Q&A with Liane Carter

My second guest in the new Q&A series on this blog is Liane Carter, a YA speculative fiction writer whose most recent book, The Dream Devils, was released earlier this year. Here’s a bit more about Liane, followed immediately by the Q&A:

Liane Carter is a writer, editor, coach, NLP practitioner and language teacher.  She’s happiest when reading, writing, drumming, playing with Play Doh, sketching, singing, dancing and doing kundalini yoga.  She also likes to relax playing piano, bass and guitar.


I find that young adult fiction tends to have a specific purpose or message behind it. Is that the case with The Dream Devils?

My purpose is to bring joy to the reader. When I wrote it I wanted to write something thrilling and exciting and funny and tense because that’s what I enjoy in books. However, I think the message is there whether I like it or not and emerges in the process of the writing. At the end of the first draft, I read it through and thought, wow, I didn’t see that message because I am so in the story with the characters and the action. With The Dream Devils there are a few messages: love yourself; acceptance instead of judgement; be brave to set yourself free; love can come from anywhere. And kindness and friendship seem to be central themes in my writing.

The Dream Devils that appear in the preview on Amazon have a distinctive appearance and voice. What inspiration did you bring to their development?

Duggit appeared in my mind one night in bed. I could hear his dialogue too. I sprang up, grabbed the pen and paper on my bedside table and wrote the scenes where he meets Marcie and him with Reece. I do my best to get out of the way so the characters can let me know who they are. I ask them questions, take them out to dinner in my mind so I can find out more about them and allow them to show me. It’s wonderful.

Is there any significance to the central characters’ names?

Hee hee. Yes. And it was a surprise. The characters tell me their names. They seem to appear in my mind with their names. And if I try and change them, they down tools. I discovered Marcie is from the Latin Mars (Roman god of war). When I looked up the meaning of the Muslim name Rabia, I grinned at the comparison to Rabia in the book. I’m glad you asked or I wouldn’t have gone and checked them out. Thank you.

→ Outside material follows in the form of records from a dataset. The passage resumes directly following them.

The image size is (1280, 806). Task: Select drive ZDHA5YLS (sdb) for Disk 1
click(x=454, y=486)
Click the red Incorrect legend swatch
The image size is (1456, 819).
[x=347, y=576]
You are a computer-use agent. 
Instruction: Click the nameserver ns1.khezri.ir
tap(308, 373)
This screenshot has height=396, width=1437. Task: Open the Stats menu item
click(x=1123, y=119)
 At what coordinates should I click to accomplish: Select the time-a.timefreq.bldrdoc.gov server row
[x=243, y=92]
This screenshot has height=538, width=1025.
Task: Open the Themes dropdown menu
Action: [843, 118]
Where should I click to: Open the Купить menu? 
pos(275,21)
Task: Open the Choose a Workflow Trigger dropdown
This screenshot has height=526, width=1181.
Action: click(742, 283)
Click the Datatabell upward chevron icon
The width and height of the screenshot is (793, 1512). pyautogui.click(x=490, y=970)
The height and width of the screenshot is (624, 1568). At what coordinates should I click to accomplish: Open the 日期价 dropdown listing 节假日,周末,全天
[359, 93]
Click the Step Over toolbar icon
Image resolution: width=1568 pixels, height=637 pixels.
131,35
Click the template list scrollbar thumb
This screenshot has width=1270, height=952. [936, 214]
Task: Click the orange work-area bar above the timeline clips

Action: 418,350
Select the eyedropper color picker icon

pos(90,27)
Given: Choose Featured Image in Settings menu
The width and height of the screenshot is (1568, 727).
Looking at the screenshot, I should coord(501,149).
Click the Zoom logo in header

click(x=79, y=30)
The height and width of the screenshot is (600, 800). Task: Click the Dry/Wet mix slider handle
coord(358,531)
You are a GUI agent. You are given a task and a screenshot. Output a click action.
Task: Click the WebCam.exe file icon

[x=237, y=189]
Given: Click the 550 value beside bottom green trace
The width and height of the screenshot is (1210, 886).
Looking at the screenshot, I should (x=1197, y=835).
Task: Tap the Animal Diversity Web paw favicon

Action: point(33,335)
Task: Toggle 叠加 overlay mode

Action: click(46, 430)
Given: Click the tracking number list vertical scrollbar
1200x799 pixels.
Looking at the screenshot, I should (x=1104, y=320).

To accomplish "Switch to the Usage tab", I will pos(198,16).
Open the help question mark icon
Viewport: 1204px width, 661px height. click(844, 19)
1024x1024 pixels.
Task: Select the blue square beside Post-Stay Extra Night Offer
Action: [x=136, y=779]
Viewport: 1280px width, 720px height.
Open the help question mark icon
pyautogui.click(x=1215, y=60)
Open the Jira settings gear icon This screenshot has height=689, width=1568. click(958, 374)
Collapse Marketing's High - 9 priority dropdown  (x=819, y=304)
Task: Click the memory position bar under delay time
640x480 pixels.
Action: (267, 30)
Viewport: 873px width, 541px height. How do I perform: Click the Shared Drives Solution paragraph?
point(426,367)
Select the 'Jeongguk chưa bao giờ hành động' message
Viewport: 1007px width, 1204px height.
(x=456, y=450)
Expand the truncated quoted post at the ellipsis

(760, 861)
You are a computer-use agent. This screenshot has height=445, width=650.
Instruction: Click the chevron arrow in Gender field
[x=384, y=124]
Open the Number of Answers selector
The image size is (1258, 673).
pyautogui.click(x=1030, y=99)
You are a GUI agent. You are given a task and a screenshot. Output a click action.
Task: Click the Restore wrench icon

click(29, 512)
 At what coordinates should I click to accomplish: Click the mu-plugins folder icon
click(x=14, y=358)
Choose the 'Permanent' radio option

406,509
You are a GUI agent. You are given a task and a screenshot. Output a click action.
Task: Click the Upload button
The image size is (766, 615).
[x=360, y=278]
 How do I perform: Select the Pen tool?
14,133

What should readers expect from this novel and the rest of the Dream Devils series?

Excitement, tension, twists, surprises, humor, lots of action.

What do you consider to be particularly unique about your work?

Many writing teachers and writing books say everything has been written before; you just assemble it in a different way, whether you are conscious of it or not, which is why it’s so key to find your distinct voice because that is what makes the work unique. My writing teachers have encouraged me to be true to me and write as I speak. I’m blessed with a very vivid imagination and love of life and people. The energy of that combination is in my writing.

What piece of writing are you most proud of? Are there any published works you wish you could take back?

Gosh. I’m proud I finished both The Chronicles of Joya and The Dream Devils and grew – painfully – in the process, being pushed throughout the editing process and line editing by my wonderful editor – Renni Browne. I’m proud to have received emails from kids telling me The Chronicles of Joya is their favourite book, that they have read it multiple times and that it has inspired them. Hearing that a woman had been reading it on the platform of a busy train station and had burst out laughing among a crowd of strangers was wonderful too. And emails from parents telling me what a difference my writing workshops have made to their children just rocks my heart. I feel very blessed and grateful. My goal was to give one person joy from a book the way books have given me so much. I’m proud of The Dream Devils because I love the colorful characters and the surprises and twists in the book. I can just read it over and over. Yum.

Has anything you’ve written ever surprised or scared you? If so, what?

It surprises me how much truth appears on the page and how much I expose of myself as a person when I give everything to the book. Friends recognise me in characters in the books before I do even though I’ve written, read, reread and edited them multiple times. Overlord Demascus in The Dream Devils scared me. I thought he might think I was in Marcie’s camp and where I was so inside the book as I was writing I sort of panicked he might spot me. Hee hee. When Harriet Wylie, the anime artist who drew the characters, sent me the drawing of him for the book, I actually leaned away from the screen because she’d captured him so well.

You’re exiled to a faraway moon until the end of your days. What are the five books you bring (excluding the obvious survival guides)?

  • The Complete Works of William Shakespeare
  • Dune by Frank Herbert
  • The BFG by Roald Dahl
  • The Dream Devils
  • Elsewhere by Gabrielle Zevin

What do you consider to be the mark of writing success?

For me, writing and exposing my truth on the page. Growing and pushing myself to give the best of what I have at that time and discovering the delights of that. It’s a painful process. Sometimes I feel I’m ripping the skin from my bones. However, at the end of the process I know I couldn’t have given any more and that’s thrilling.